Members of the right-wing extremist group, who hailed from Thuringia, committed ten murders, two bombings, and 15 robberies across Germany between 2000 and 2007.

The three NSU members: Uwe Mundlos, Beate Zschäpe, and Uwe Böhnhardt
NSU members Uwe Mundlos, Beate Zschäpe, and Uwe BöhnhardtImage: dapd

The trial against Beate Zschäpe, who was allegedly involved in those attacks along with two other men, Uwe Mundlos und Uwe Böhnhardt, has been closely watched in Germany since it began in 2014. Mundlos and Bönhardt were found dead in November 2011 after a bank robbery near the Thuringian capital, Erfurt.

The governing coalition in Thuringia – consisting of the Social Democrats, Left party, and the Greens – had proposed the compensation fund to cover the financial costs many victims' families incurred through the attacks, a speaker from The Left said on Friday.
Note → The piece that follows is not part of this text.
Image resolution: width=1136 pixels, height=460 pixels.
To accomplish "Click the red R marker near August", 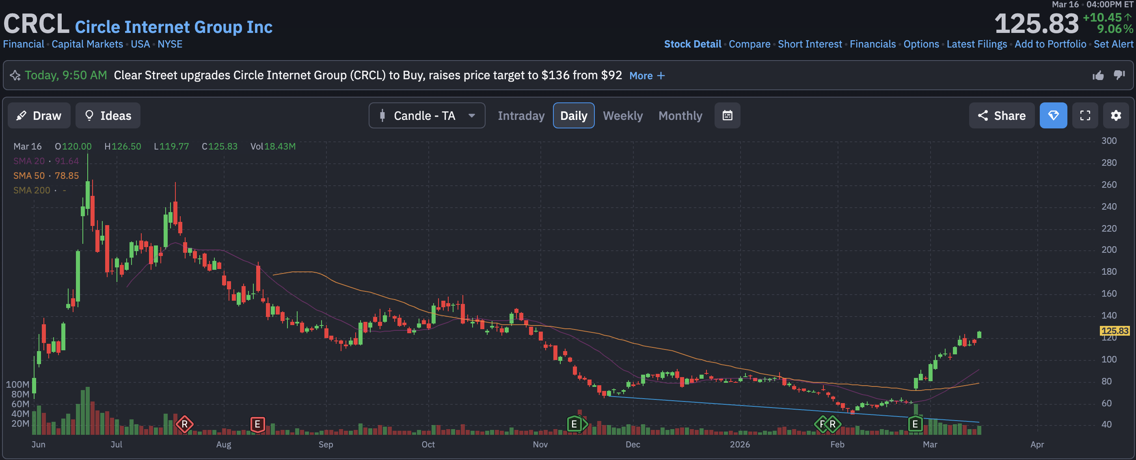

The coalition wrote in the bill that the state of Thuringia was obligated to finance the fund, citing the findings of a parliamentary committee that had determined state security services had failed to carry out their investigations properly.

"The cooperation between the Thuringia Office for the Protection of the Constitution and the Thuringia state police office was marked by rivalry and mutual distrust that prevented successful investigative work," the committee said in its findings.

In the bill to create the fund, the coalition parties wrote that "the state parliament acknowledges its political responsibility to the victims, relatives, and aggrieved parties of the right-wing terrorist murders, attacks, and robberies of the NSU."

45 MPs voted for that bill and another measure to build a memorial to the victims. 36 members from the opposition center-right Christian Democrats (CDU) and the far-right populist Alternative for Germany (AfD) parties voted against both measures.

Beate Zschäpe in court in Munich
The ongoing trial against Beate Zschäpe has been closely watched in Germany since it began in 2014Image: picture alliance/AP/M. Schrader

CDU MP Jörg Kellner accused the ruling coalition of preempting the courts. He said the justice system was responsible for establishing whether the state was partly at fault for the NSU's crimes.

The bill did not say how much money will be invested in the fund, but the final amount will reportedly be negotiated in upcoming budget consultations.

Parliamentarians will also decide where to build the memorial. The three governing parties say multiple sites would be fitting, including the city of Jena where the three NSU members were from.